The layoff announcements are picking up steam, especially at high-profile publications.
On July 23, The New York Daily News released half its newsroom. The paper’s owner, Tronc, said it plans other layoffs at other newsrooms across the country in the coming weeks.
Back in April, the Tampa Bay Times, one of the country’s 10 largest dailies, cut 50 reporters from its staff.
Davis got his start at papers beginning as a sports reporter for The Athens Banner-Herald, but he quickly decided his passion for sports didn’t make for a career in the field.
“I was so passionate about sports that I found it really difficult to cover it,” he said. “I would’ve had next to an impossible time covering critically UGA sports.”
Instead, he moved to business news, a world unfamiliar to him. Davis had a steep learning curve, which he said he found exciting, rather than intimidating. In one instance, an editor asked him to write a story on “risk arbitrage,” a term he hadn’t even heard of.
Davis later decided the academic world suited him, because he could attempt to help and influence the next generation of journalists. But he still feels connected to local papers, describing them as an essential part of democracy.
“Stripping bare newsrooms and leaving behind the remains of what were once really robust news companies is a national tragedy,” he said.
Davis said it is “remarkably painful” for him to watch as tariffs quicken the pace of what he described as a slow moving train wreck in the devaluation of local journalism.
However, Davis remains optimistic about the industry, pointing to certain companies who are now breaking even or profiting from digital platforms. Recent big-money philanthropic purchases of failing publications have also helped, he said, and may be part of the future of local news.
The New York Times and Wall Street Journal have seen steep rises in subscriptions in recent years, but Davis isn’t sure that national papers with huge followings solve the issue.
“If our goal as a nation is to have two or three national policy newspapers that are profitable because they are national franchises, that’s not going to keep us informed,” he said. “When you’re talking about city councilmen and county commissioners up there on the podium making decisions, looking down the room and not seeing a single member of the news media, I guarantee it will embolden them to do some really bad stuff.”

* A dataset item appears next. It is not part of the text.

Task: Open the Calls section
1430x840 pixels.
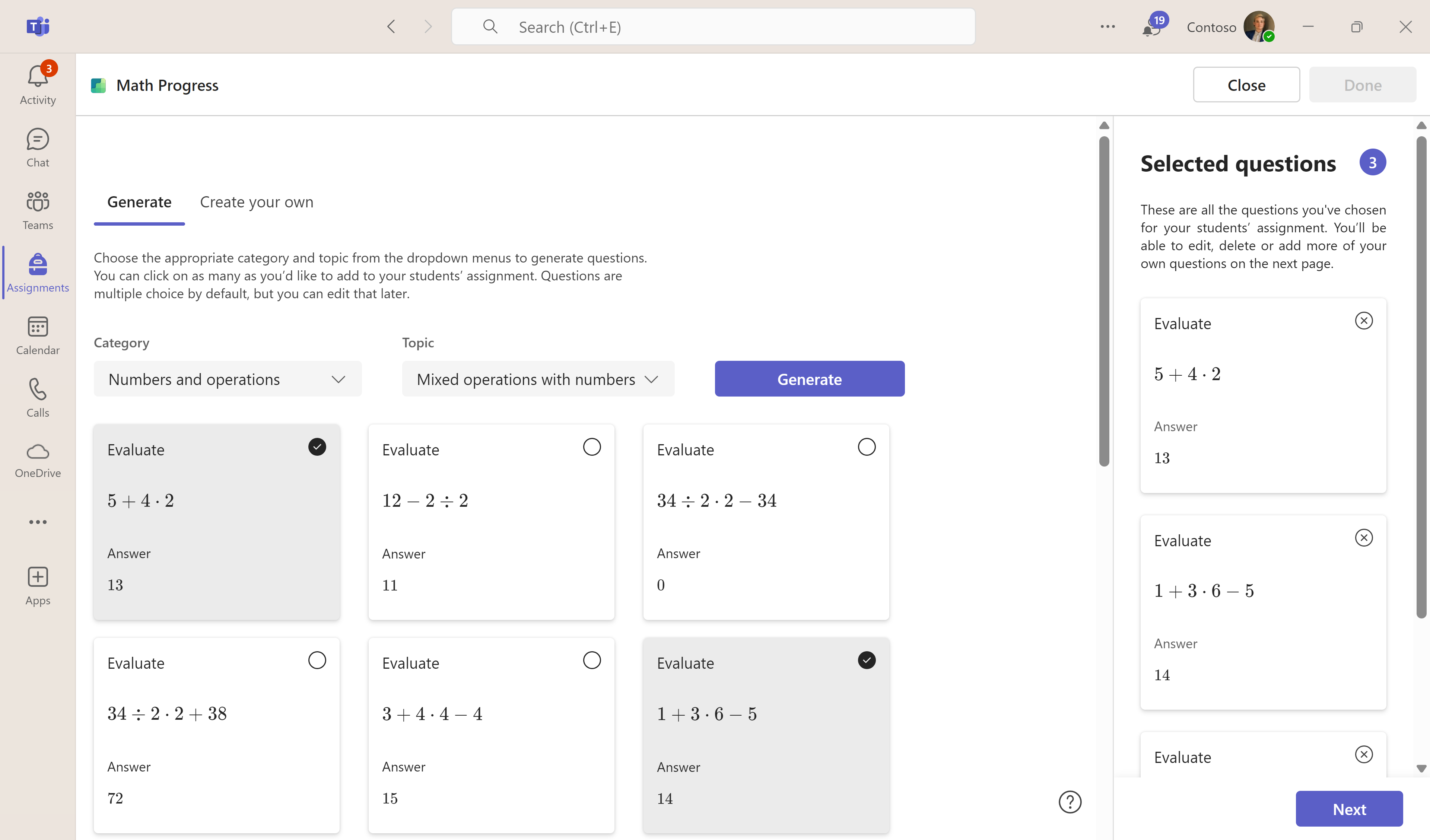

Davis doesn’t talk about corruption as a risk when elected officials operate without journalists in the room; to him it is an inevitability. The press is a watchdog that cannot be sacrificed in a democracy, he said, and to keep local news around will require a change from the citizenry.

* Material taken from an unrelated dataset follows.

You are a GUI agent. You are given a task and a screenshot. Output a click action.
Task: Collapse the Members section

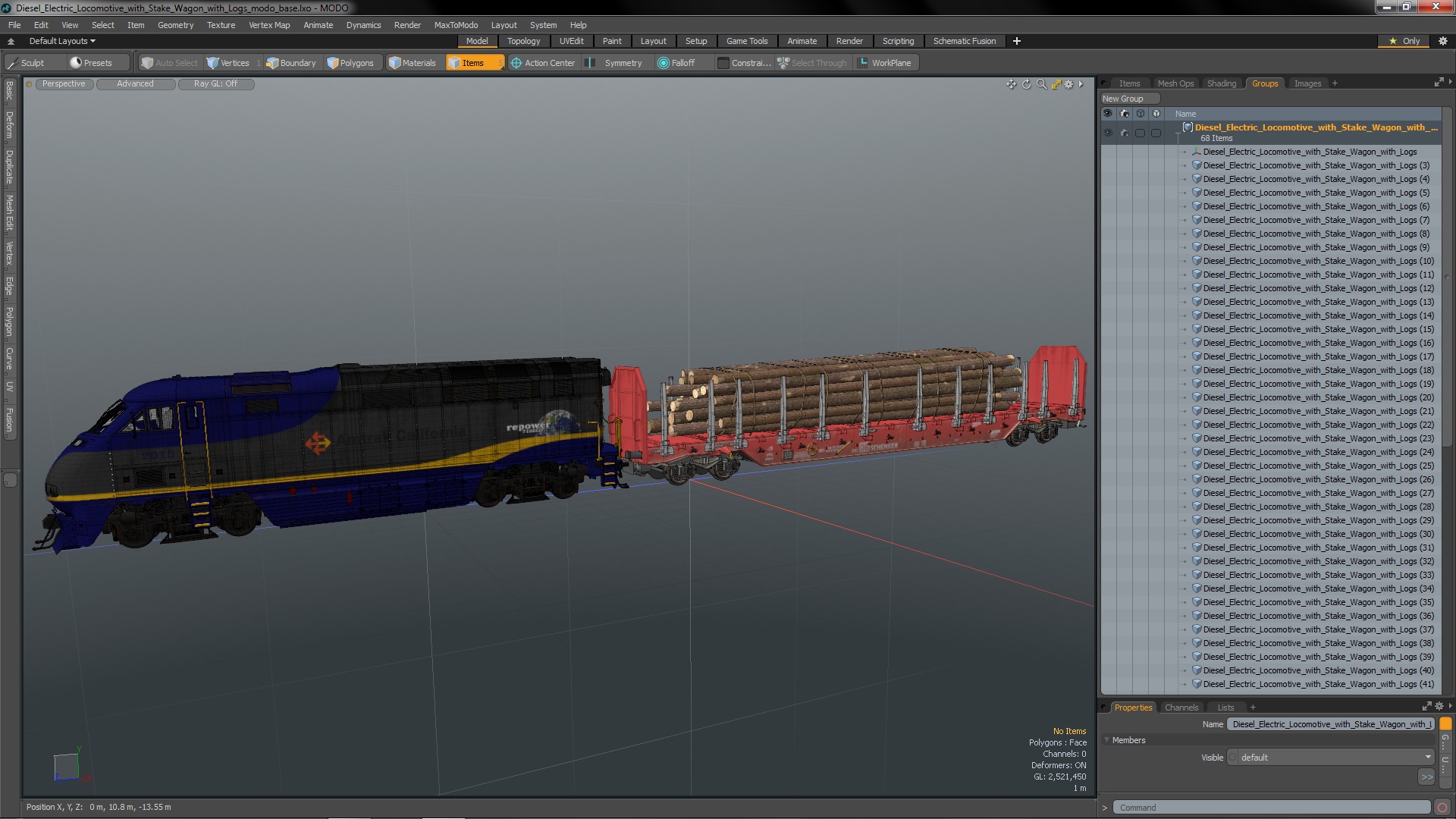1107,740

As engrossed as he is in the world of news, Davis stresses the need for disengagement and other areas of passion and interest. He tells his kids that when they’re feeling low about the world to try to do something good for someone else.
Frequent trips to the movie theater also help Davis distract himself from his Twitter feed and the day’s disturbing news.
Through all of this, though, Davis said he has never worked a day in his life.
“I’ve been very, very, very lucky to find two careers in my life that were dream careers,” he said. “Journalism and teaching have given me everything.”